I’ve never been good at short stories.
For starters, I generally used to sit down and just start writing without an endpoint in mind. While it’s fun to have no idea where your story is going (it’s just like being a reader!) you end up with a whole bunch of half finished stories and a few that never seem to end.
For a long time, when I tried to intentionally write a short story, I had a hard time reining it in. At a minimum, they seemed to want to become novellas… there just wasn’t a way to tell my entire story in a short format.
I figured this was a personal failing. After all, we can’t all be talented at everything. And eventually, after completing one novel that was then summarily rejected by 10 publishers, I kinda gave up.
Flash forward 15 years, and I’m at it again. But this time, I think I’ve cracked the short story code. So here’s my guide to taming that short that has aspirations of novelhood.
1) Go in With a Clear Idea of the Story. You don’t have to plot the whole thing out, but it helps if you have at least a general idea of the story you want to tell.
2) Sketch Out the Next 3-5 Scenes. These can be single sentences – in my experience, these help me keep on track. They’re easy to change, and serve as a road map to the story.

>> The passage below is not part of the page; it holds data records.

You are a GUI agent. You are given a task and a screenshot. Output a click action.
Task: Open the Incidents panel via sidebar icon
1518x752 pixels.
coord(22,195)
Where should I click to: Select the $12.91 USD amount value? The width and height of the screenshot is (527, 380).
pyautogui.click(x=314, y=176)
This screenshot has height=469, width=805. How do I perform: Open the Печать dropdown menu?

3) Limit your number of POV characters. This is the big one for me. I finally figured out I was stocking my short stories like epic novels, with multiple viewpoint characters. YMMV, but here’s what I worked out for me. 3 POV characters = novella length = 20k + words. 2 POV characters = long short story – 10-20K words. And one POV character = shorter short story – <10K words. Those are my tips - what do y'all do to tame your out-of-control shorts?